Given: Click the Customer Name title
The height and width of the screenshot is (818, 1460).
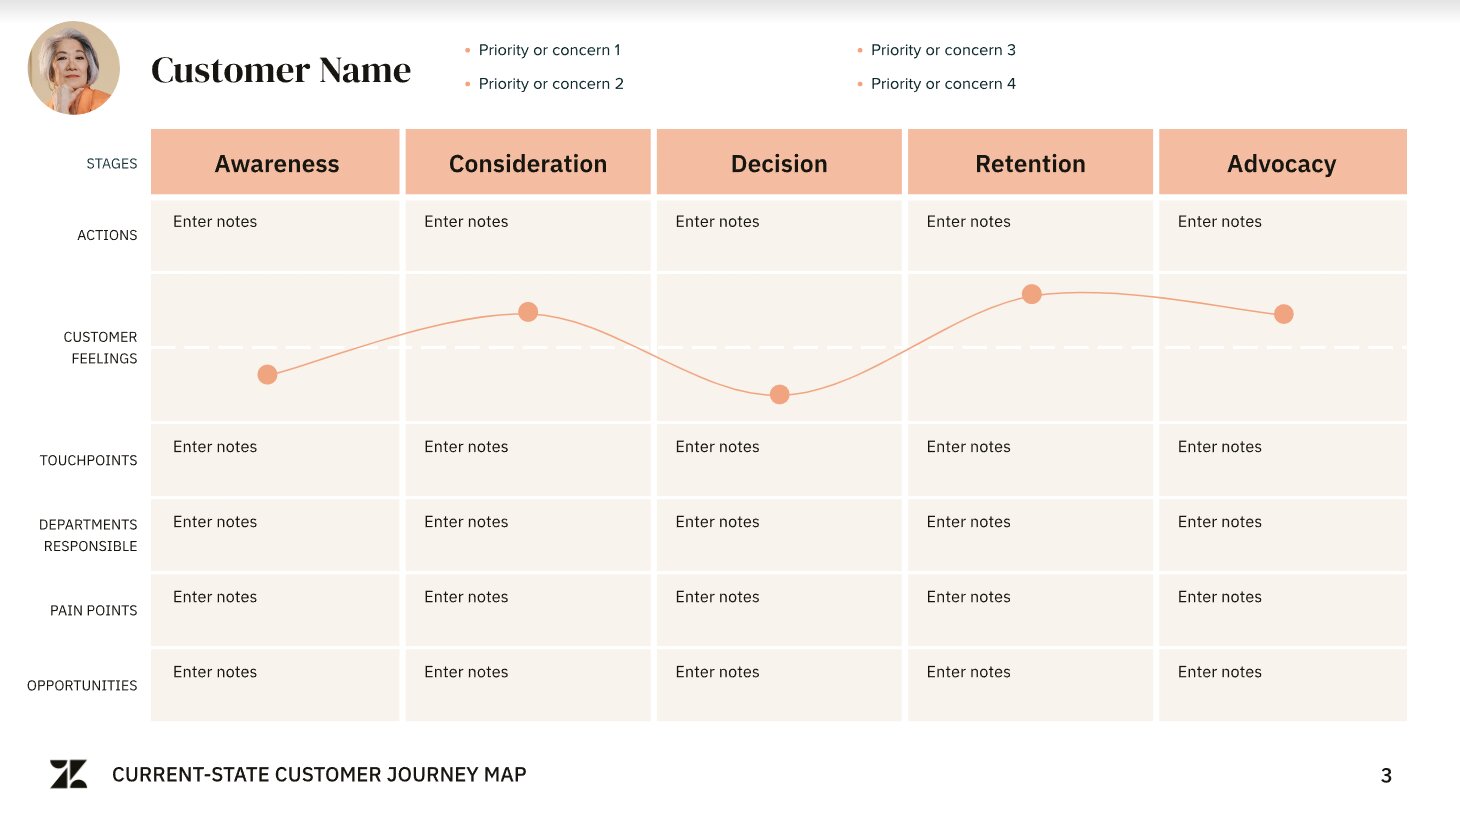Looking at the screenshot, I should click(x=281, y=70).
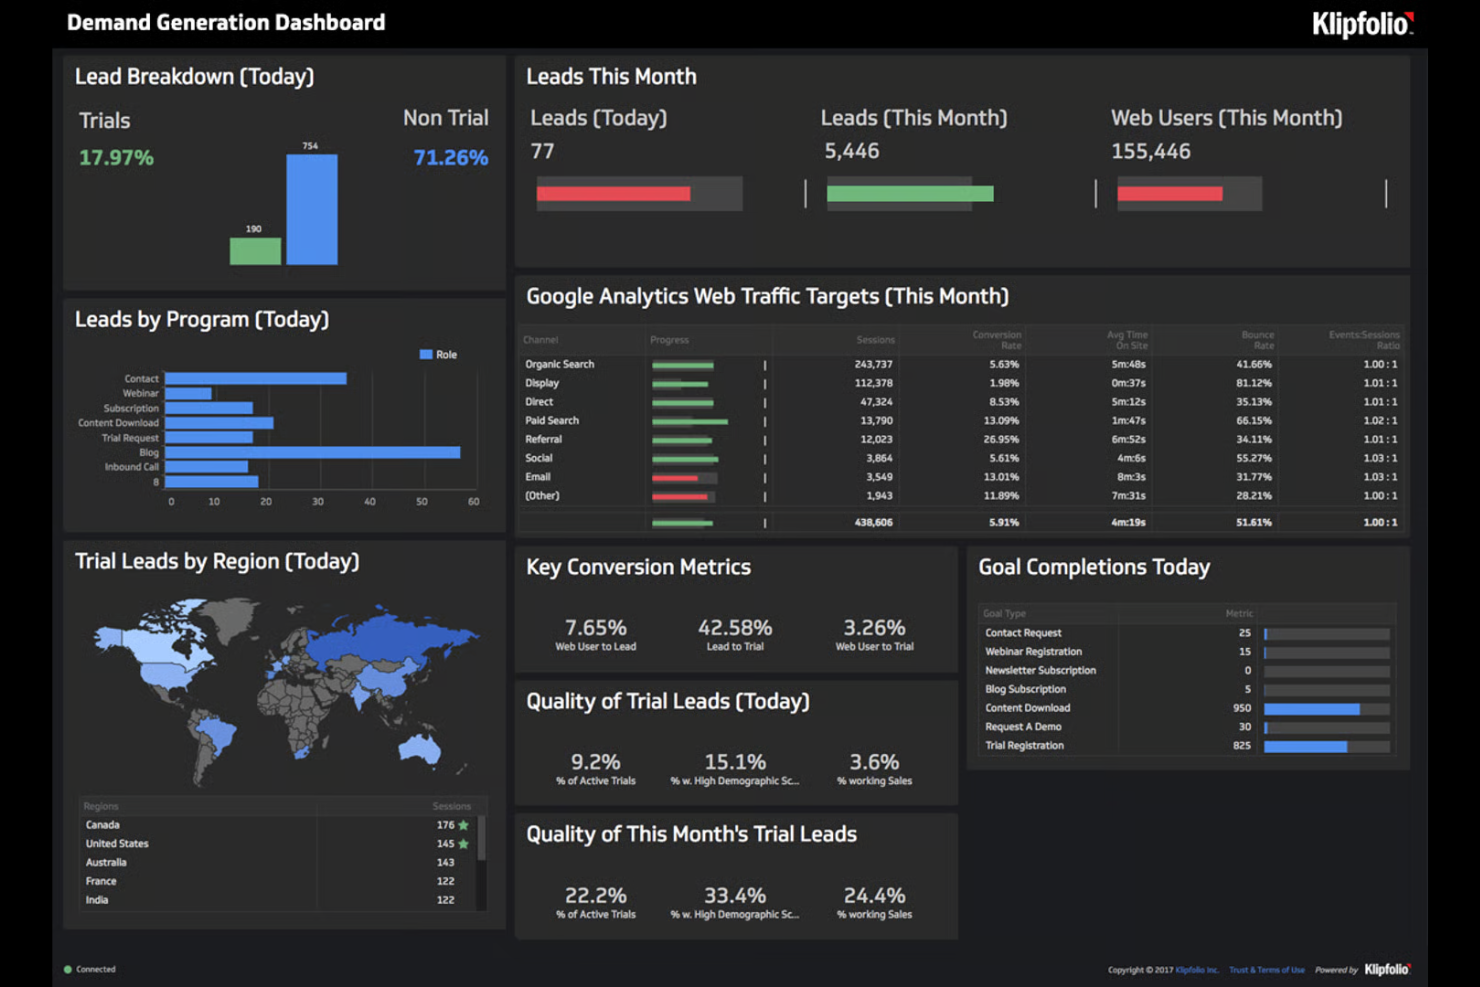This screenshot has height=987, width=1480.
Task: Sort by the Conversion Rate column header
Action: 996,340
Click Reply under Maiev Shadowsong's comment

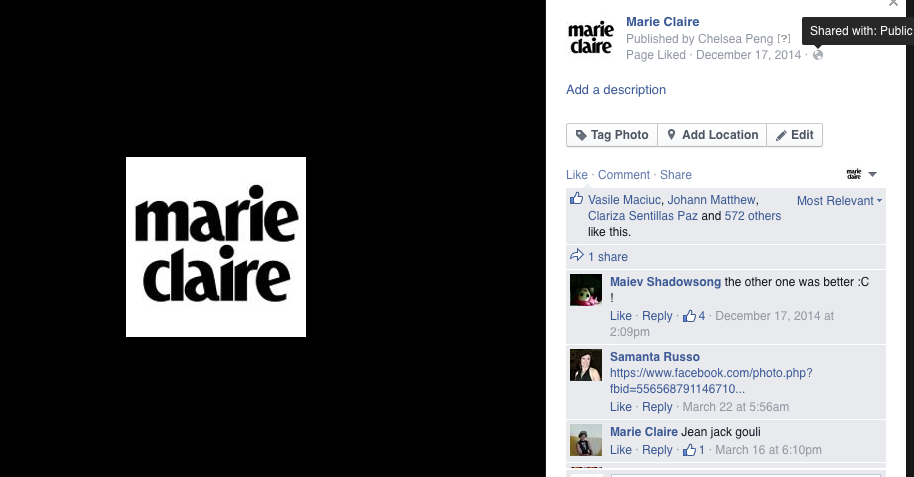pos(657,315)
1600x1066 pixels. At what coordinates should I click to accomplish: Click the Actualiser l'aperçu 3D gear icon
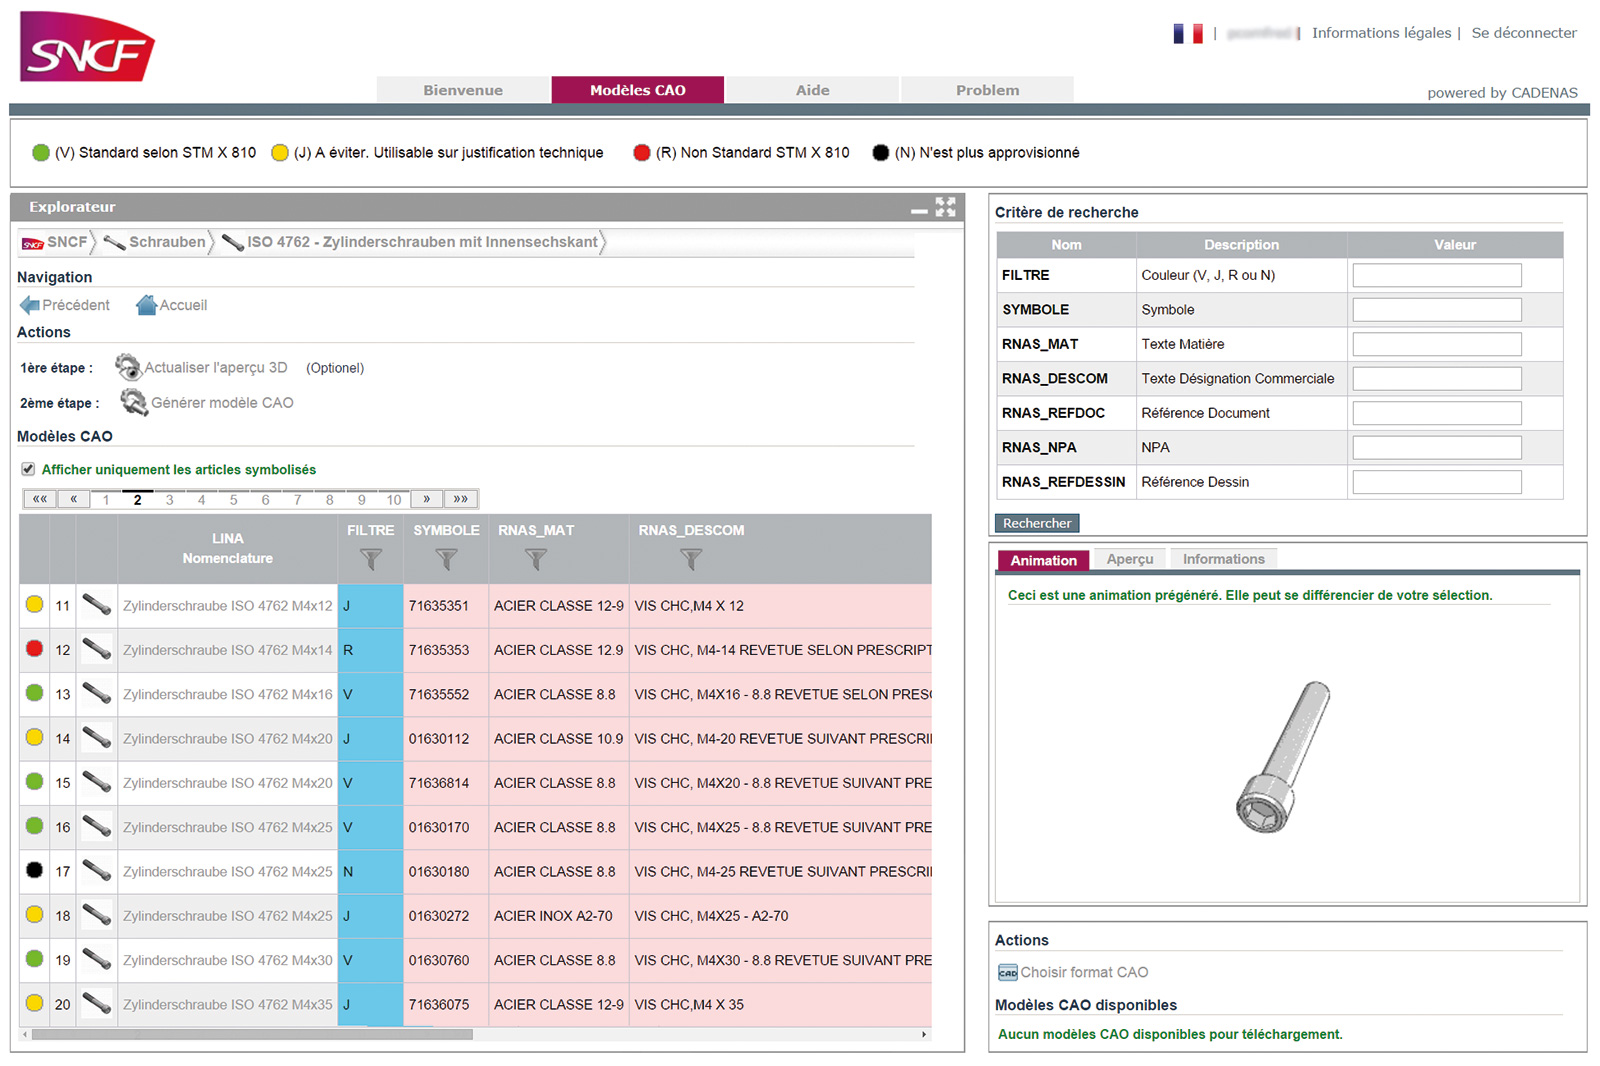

EXERCISE DESCRIPTION - Starting at the line containing "Click Reply under Maiev Shadowsong's comment" and ending at the end of the material, rewrite those lines with "Reply" changed to "Quote" and nothing else altered. Leave the pictures out.

OUTPUT -
Click Quote under Maiev Shadowsong's comment

pos(657,315)
1600x1066 pixels. At what coordinates should I click to accomplish: Click the Actualiser l'aperçu 3D gear icon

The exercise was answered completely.